» **EXERCISE INSTRUCTIONS**
Your output must be a faithful copy of the listing underneath.

» **DATA IN THIS EXERCISE**
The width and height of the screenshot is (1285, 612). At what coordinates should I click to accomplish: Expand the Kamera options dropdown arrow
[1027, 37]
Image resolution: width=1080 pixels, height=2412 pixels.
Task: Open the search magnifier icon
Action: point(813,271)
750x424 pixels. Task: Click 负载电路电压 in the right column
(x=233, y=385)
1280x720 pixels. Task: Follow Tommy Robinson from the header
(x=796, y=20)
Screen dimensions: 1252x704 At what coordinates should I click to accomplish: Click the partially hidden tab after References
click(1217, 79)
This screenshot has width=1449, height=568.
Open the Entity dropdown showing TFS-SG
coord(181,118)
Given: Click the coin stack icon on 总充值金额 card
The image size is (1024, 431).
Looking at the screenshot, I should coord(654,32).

» **REPLY TO THE EXERCISE**
The width and height of the screenshot is (1285, 612). At what coordinates should I click to accomplish: Expand the Kamera options dropdown arrow
[1027, 37]
Image resolution: width=1080 pixels, height=2412 pixels.
Task: Open the search magnifier icon
Action: point(813,271)
750x424 pixels. Task: Click 负载电路电压 in the right column
(x=233, y=385)
1280x720 pixels. Task: Follow Tommy Robinson from the header
(x=796, y=20)
Screen dimensions: 1252x704 At what coordinates should I click to accomplish: Click the partially hidden tab after References
click(1217, 79)
This screenshot has width=1449, height=568.
Open the Entity dropdown showing TFS-SG
coord(181,118)
Given: Click the coin stack icon on 总充值金额 card
The image size is (1024, 431).
Looking at the screenshot, I should coord(654,32).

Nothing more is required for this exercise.